Why Should You Avoid Vitamin-fortified Foods If You Have MTHFR Mutation
Don't be horrified if you haven't been taking folic acid. Things will probably still turn out alright. But start taking methylfolate and avoiding vitamin-fortified foods as soon as you can. Here's why:
- Your body can't use folic acid (the synthetic compound) or folate (the form of the vitamin found in food) without first converting it into an activated form called methylfolate. This requires an enzyme called methylenetetrahydrofolate reductase, or MTHFR. Many women (and men) carry one or both of two mutations that cause a tiny change in the structure of the enzyme so that it doesn't work efficiently.  For them, just taking any old vitamin supplement doesn't do a lot of good.
- What scientists know is that more methylfolate goes into cells than folic acid . In women who have the MTHFR mutation, folic acid gets "parked" outside cells because they can't absorb it, so it stays in the bloodstream. You'll get a better lab test (higher folic acid numbers) , but a smaller benefit.
- At least one study has found that methyfolate is likely to prevent miscarriage .
- Scientists also know that women who get methylfolate instead of folic acid during pregnancy are less likely to have anemia after they give birth . There was a time, when diets were generally poorer for women all over the world, that many new mothers died from anemia not long after having their babies.
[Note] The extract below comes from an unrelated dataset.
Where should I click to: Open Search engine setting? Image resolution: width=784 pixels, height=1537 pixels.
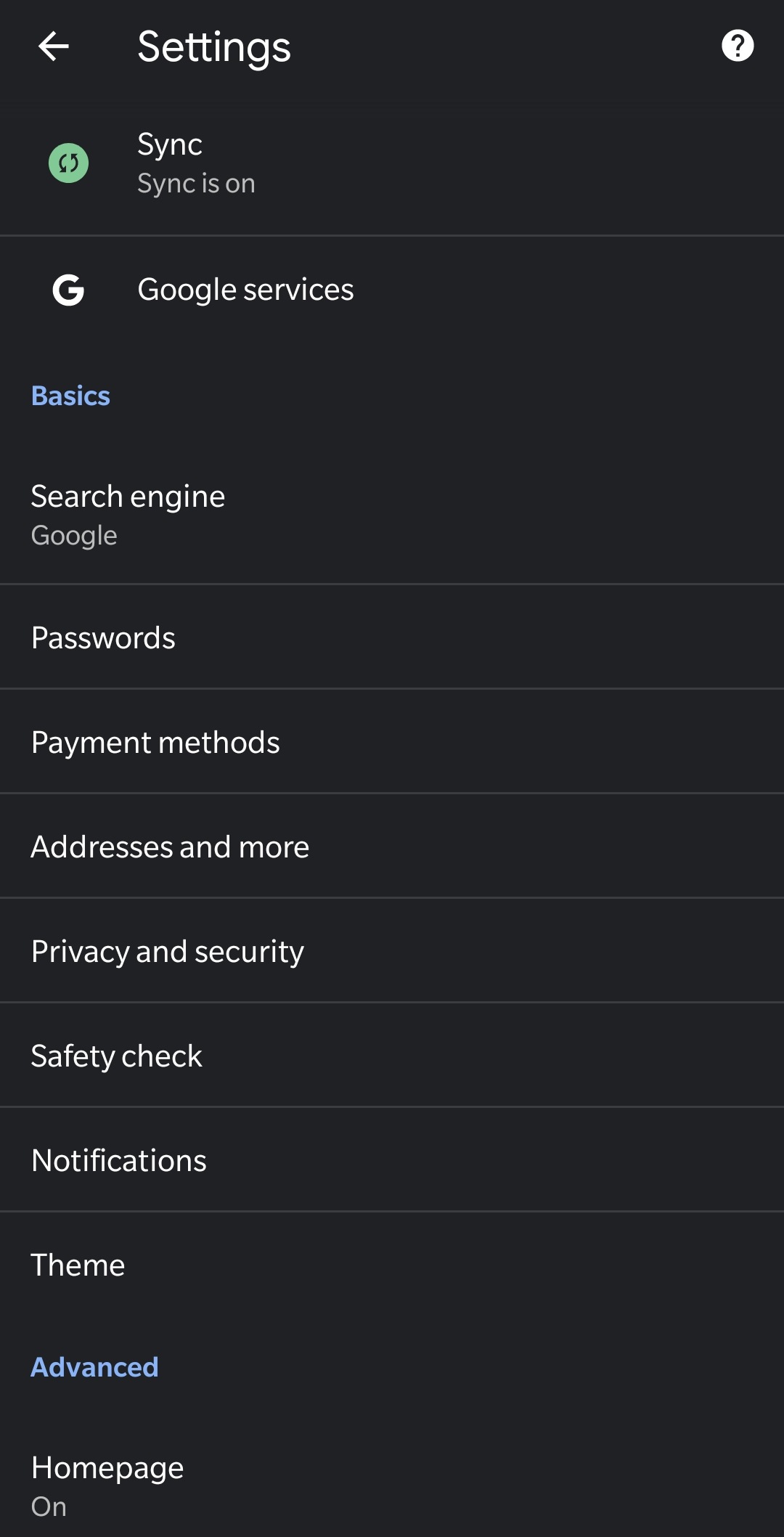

Is Methylfolate Better At Preventing Birth Defects Than Dolic Acid?
Scientists aren't quite as sure that the vitamin supplement methylfolate does a better job of preventing birth defects than folic acid.
The trigger for these birth defects is the accumulation of homocysteine, a natural substance that becomes inflammatory when it accumulates to high levels.
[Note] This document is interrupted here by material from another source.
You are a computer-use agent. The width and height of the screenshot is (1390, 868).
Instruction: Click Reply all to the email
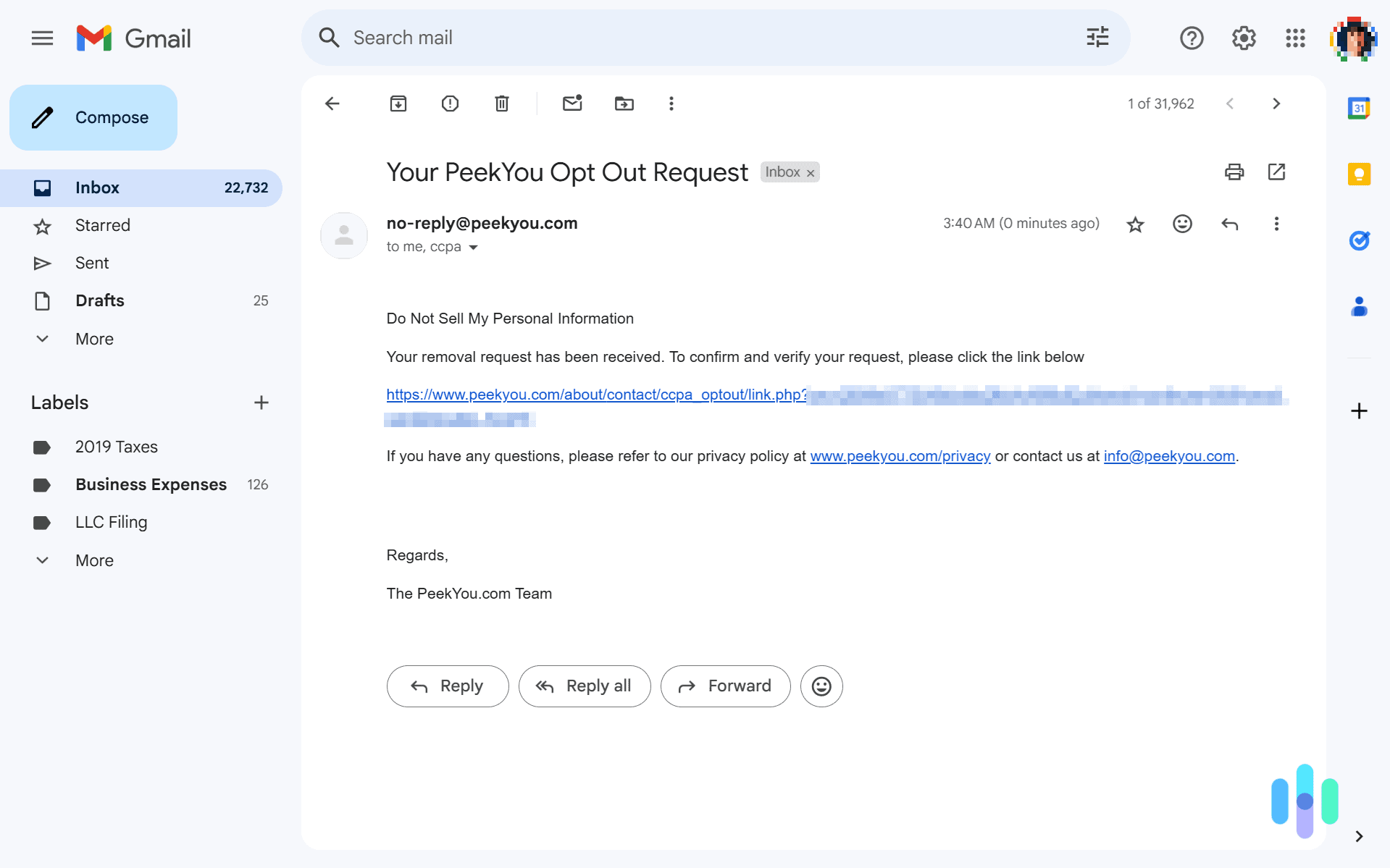(585, 686)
To regulate homocysteine, your body needs activated folic acid, but also activated pyridoxine (vitamin B6) and methylcobalamin (vitamin B12).
But one thing methylfolate does that ordinary folic acid cannot is it allows a vitamin B12 deficiency (which can also cause birth defects and anemia) to be spotted sooner .
Advice to take home
It's not hard to get the prenatal vitamins a mother really needs. Folic acid is extremely cheap, but methylfolate won't break the bank. A month's supply costs less than US $10.
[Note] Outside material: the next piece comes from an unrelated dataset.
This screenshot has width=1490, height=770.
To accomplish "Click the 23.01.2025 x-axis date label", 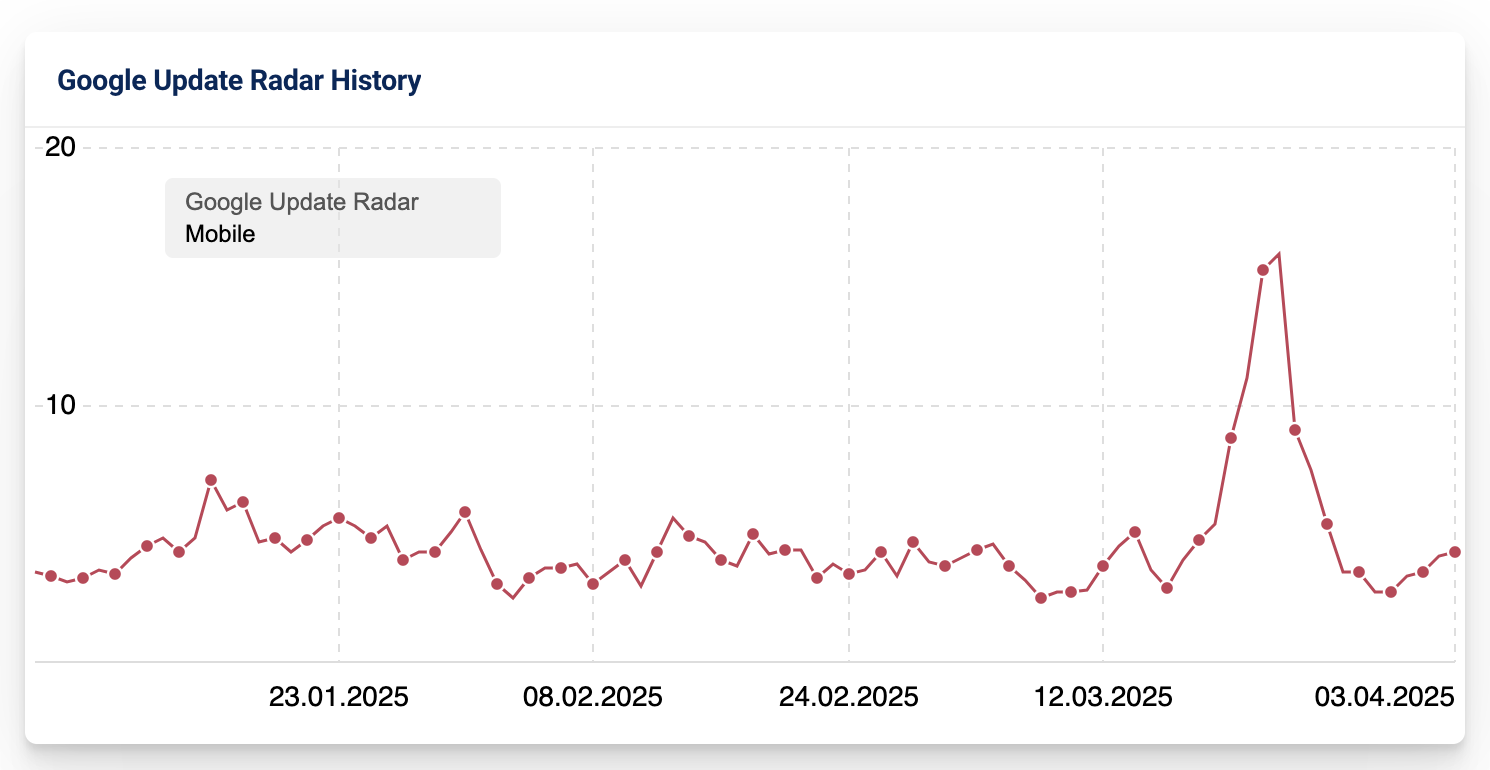I will click(339, 697).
It doesn't hurt to take the "right" forms of vitamins B6, usually labeled PLP (pyridoxal 5'-phosphate, which distinguishes it from pyridoxamine, pyridoxal and pyridoxine and their phosphate esters), and B12 (methylcobalamin), too. They just might make the critical difference that protects your baby from birth defects. And you may feel a lot better that you otherwise would after your baby is born.